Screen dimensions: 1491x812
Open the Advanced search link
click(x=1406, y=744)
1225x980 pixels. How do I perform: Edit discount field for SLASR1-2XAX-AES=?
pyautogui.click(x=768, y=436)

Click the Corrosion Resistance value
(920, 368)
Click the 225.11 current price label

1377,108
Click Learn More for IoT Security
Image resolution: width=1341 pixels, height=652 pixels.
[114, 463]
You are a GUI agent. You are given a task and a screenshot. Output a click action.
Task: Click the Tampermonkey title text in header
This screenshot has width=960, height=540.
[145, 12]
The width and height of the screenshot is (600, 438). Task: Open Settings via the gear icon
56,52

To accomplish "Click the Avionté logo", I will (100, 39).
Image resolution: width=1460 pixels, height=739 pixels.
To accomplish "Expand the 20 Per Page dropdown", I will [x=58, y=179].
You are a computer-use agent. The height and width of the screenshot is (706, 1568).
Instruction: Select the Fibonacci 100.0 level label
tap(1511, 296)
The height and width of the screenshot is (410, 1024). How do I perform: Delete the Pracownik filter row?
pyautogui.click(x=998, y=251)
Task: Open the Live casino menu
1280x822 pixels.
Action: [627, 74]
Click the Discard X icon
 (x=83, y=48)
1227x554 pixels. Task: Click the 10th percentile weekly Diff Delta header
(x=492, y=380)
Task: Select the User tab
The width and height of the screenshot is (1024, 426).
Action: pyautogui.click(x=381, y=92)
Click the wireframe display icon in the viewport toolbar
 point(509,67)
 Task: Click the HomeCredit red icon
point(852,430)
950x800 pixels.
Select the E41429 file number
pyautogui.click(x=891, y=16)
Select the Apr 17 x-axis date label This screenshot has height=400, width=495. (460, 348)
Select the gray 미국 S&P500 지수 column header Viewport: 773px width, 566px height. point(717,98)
____________
What you need to do. Return the listing above in its entirety, word for word.

Solution to the problem.
Screen dimensions: 1491x812
Open the Advanced search link
click(x=1406, y=744)
1225x980 pixels. How do I perform: Edit discount field for SLASR1-2XAX-AES=?
pyautogui.click(x=768, y=436)

Click the Corrosion Resistance value
(920, 368)
Click the 225.11 current price label

1377,108
Click Learn More for IoT Security
Image resolution: width=1341 pixels, height=652 pixels.
[114, 463]
You are a GUI agent. You are given a task and a screenshot. Output a click action.
Task: Click the Tampermonkey title text in header
This screenshot has width=960, height=540.
[145, 12]
The width and height of the screenshot is (600, 438). Task: Open Settings via the gear icon
56,52

To accomplish "Click the Avionté logo", I will (100, 39).
Image resolution: width=1460 pixels, height=739 pixels.
To accomplish "Expand the 20 Per Page dropdown", I will [x=58, y=179].
You are a computer-use agent. The height and width of the screenshot is (706, 1568).
Instruction: Select the Fibonacci 100.0 level label
tap(1511, 296)
The height and width of the screenshot is (410, 1024). How do I perform: Delete the Pracownik filter row?
pyautogui.click(x=998, y=251)
Task: Open the Live casino menu
1280x822 pixels.
Action: [627, 74]
Click the Discard X icon
 (x=83, y=48)
1227x554 pixels. Task: Click the 10th percentile weekly Diff Delta header
(x=492, y=380)
Task: Select the User tab
The width and height of the screenshot is (1024, 426).
Action: pyautogui.click(x=381, y=92)
Click the wireframe display icon in the viewport toolbar
 point(509,67)
 Task: Click the HomeCredit red icon
point(852,430)
950x800 pixels.
Select the E41429 file number
pyautogui.click(x=891, y=16)
Select the Apr 17 x-axis date label This screenshot has height=400, width=495. (460, 348)
Select the gray 미국 S&P500 지수 column header Viewport: 773px width, 566px height. point(717,98)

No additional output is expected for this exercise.